■ Aim of the exercise: Continue the Saraswathi Nagar article, picking up right after its last sentence.
BEGIN Text section
- Saraswathi Nagar Location in Tamil Nadu, India Saraswathi Nagar Saraswathi Nagar (India)
- Coordinates: 13°05′N 79°22′E﻿ / ﻿13.08°N 79.37°E
- Country: India
- State: Tamil Nadu
- District: Thiruvallore
- Elevation: 87.7 m (288 ft)

Languages
- • Official: Tamil
- Time zone: UTC+5:30 (IST)
- PIN: 631211
- Telephone code: 044

= Saraswathi Nagar =

Saraswathi Nagar is a village under Karthikeyapuram panchayat, Tiruttani. The village has approximately 200 houses and it is largest village in Karthikeyapuram village panchayat. The nearest towns are Tiruttani and Arakkonam.

==Geography==
Saraswathi Nagar is located at It has an average elevation of 87.7 metres (288 feet).

==History==
The name "Saraswathi Nagar" originated from the Sree Saraswathi Mills Ltd business. Most of the adult inhabitants of Saraswathi Nagar are workers at the mill. People came from many places of Tamil Nadu, especially from Madurai, to work at the mill and settle in Saraswathi Nagar.

===Saraswathi Nagar Plots===
On 2010 Sree Saraswathi Mills sold its workers quarters and land property around the factory, to solve its financial problems. All residences in the quarters were moved to nearest villages. The quarters were demolished and the plots sold commercially to the public.
END Text section
BEGIN Given entries
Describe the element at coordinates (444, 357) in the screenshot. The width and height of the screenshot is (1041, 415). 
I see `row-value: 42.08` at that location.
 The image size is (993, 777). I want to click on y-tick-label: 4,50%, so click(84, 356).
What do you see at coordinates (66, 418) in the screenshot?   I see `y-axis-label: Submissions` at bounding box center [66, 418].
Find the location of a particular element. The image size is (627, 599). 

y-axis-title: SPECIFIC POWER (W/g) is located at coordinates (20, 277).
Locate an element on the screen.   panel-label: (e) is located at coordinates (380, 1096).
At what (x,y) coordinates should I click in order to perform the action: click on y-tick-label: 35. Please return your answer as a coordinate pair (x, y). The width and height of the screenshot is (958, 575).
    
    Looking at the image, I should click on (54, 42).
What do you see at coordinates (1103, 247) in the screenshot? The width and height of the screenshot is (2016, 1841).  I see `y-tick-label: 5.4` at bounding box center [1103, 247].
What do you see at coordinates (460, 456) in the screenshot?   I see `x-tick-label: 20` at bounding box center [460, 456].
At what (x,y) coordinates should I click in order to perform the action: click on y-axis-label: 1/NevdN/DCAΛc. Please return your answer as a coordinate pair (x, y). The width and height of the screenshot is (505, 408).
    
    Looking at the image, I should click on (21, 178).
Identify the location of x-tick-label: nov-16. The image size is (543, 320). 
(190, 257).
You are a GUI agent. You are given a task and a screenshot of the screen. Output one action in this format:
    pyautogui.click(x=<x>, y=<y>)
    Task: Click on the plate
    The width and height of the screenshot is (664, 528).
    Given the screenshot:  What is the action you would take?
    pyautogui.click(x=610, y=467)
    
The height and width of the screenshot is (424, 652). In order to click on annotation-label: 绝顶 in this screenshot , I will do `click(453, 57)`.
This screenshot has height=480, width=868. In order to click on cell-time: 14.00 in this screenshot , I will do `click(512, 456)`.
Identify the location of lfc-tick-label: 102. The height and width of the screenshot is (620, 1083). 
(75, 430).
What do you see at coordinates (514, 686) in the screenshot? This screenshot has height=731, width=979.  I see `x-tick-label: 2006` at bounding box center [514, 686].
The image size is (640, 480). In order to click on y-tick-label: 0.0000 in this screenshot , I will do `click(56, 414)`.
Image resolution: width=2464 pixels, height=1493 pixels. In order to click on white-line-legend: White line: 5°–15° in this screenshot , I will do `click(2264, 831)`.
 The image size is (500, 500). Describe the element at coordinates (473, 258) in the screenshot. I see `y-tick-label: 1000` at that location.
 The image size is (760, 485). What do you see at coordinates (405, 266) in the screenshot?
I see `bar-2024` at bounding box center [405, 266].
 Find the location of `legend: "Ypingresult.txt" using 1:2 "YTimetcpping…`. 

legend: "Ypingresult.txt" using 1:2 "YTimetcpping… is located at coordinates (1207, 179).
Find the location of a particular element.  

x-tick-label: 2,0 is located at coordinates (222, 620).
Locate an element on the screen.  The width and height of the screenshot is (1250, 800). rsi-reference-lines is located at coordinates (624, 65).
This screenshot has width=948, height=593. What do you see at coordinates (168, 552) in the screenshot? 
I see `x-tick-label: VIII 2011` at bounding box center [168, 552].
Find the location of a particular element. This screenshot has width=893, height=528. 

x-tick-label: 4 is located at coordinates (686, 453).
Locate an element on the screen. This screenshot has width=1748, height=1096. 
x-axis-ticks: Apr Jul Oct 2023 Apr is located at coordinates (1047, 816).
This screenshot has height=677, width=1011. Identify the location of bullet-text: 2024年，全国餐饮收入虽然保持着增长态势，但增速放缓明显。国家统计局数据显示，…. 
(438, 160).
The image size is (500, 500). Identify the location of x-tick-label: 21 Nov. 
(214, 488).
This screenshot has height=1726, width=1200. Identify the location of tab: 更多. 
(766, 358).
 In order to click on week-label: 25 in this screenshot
END Given entries
■ Response area:
==Library==
Saraswathi Nagar library was opened on 26 March 1969 by S. Madhavan. C. N. Annadurai was the Chief Minister at the time. This library is very active till now. It is the second largest library in Tiruttani, next to Tiruttani Library; an average of 127 people visit this library each day to read newspapers, books and magazines. At the end of 2010 it had 1,127 members.

==Post office==
Saraswathi nagar village has post office. The post (mails) are also delivered to nearest villages P. T. Pudur and Valliyammapuram, post office also offers the following services:
- ePayment
- Instant Money Order Service (iMO)
- Postal Life Insurance
- Speed post service.

==Industry==
- Sree Saraswathi Mill Pvt Ltd 'A' Unit
- MRF Limited, Itchiputhur, Arakkonam. Which is very near to Saraswathi nagar, some people of this Village work in MRF factory.